E.g. I asked "What is the interest rate on mortgages?" and it gave me basically what I asked for, with an example of total cost over 25 years. Then I asked "How much would that be every month?" and it gave me a link to applying for "avdragsfrihet", but with a text recommending against doing so. Apparently dividing by 300 is beyond its faculties.

Or I asked "How do I invest in index funds?" and it replied "I don't understand, try calling us".

Basically, I couldn't get an answer to any of my questions that I hadn't gotten if I'd just googled the exact same phrase. And it doesn't appear to understand follow-up questions at all.

I'm curious, do you have a question I can try that will give me something google won't answer given the same query?



Thank you for feedbank.

1. We are currently working on supporting queries with amounts, the first kind will be a "loan-calculator" that tell you how much you can loan for a new house or a new car. We did try syntaxnet for this earlier, but it failed big time with dialects, so we are creating our own variant.

2. We have nothing on index funds yet, our customers so far does neither have that kind of a thing, though it should at least have been a synonym for funds. This will be corrected.

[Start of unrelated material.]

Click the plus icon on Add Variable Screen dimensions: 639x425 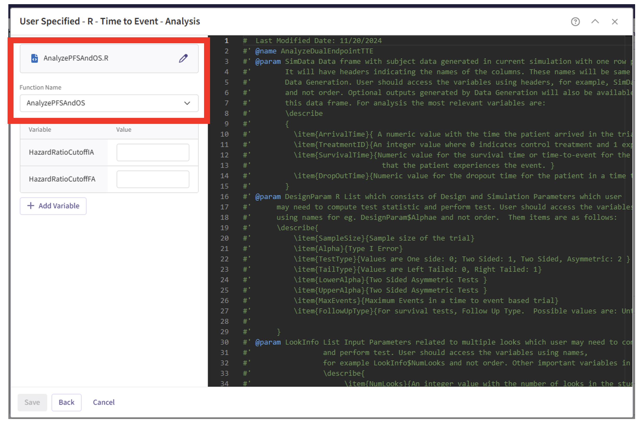pyautogui.click(x=31, y=206)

This bot is a customer service kind of chat bot. It's not something to have a conversation with, but more like a bot that can understand questions and help you. The business value here is not to be better than human, but be as close as possible for the most common support queries. Trying to pass the Turing test is unrealistic... We are trying to automate support issues for the most common questions like, I have lost my credit card, I need a new card and I cannot login.

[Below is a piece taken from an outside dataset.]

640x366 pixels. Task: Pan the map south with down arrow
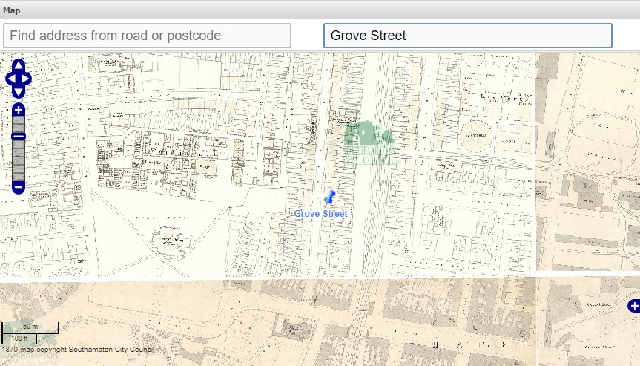tap(19, 91)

Compared to a regular search engine, ours will have a much better understanding of what your intention is. Google also tries to predict your intention when you search. However Google is not a replacement for customer support for most banks, telecoms, logistics, energy and insurance companies.


> Trying to pass the Turing test is unrealistic

I agree.

But beating an equivalent Google query should be the goal IMO. Otherwise what's the point? Unfortunately, I don't think business specific chatbots are able to; Google just gets many orders of magnitude more users (even when narrowed down to Norwegian Bank X), so their "dumber" algorithms work just as well.

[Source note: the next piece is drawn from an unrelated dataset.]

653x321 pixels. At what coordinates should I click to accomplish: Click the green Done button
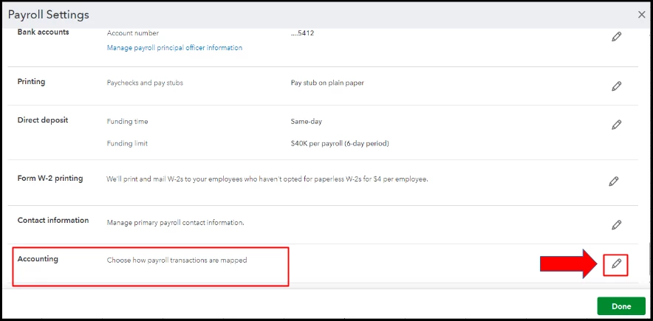(621, 306)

So I reiterate my question: can you give me one example query where this chatbot outperforms Google search?

The same goes for site-specific search engines, especially MSFTs Bing (neé Fast) that universities etc. seem to love spending money on; I've always found it to be worse than plain Google search with a "site:univ.edu" suffix. So you can definitely sell this tech to non-tech-savvy companies/institutions and make money, but users won't like it.


I would also like to add comparisons:

Swedbank uses Nuance's Nina, its available at swedbank.se under customer service.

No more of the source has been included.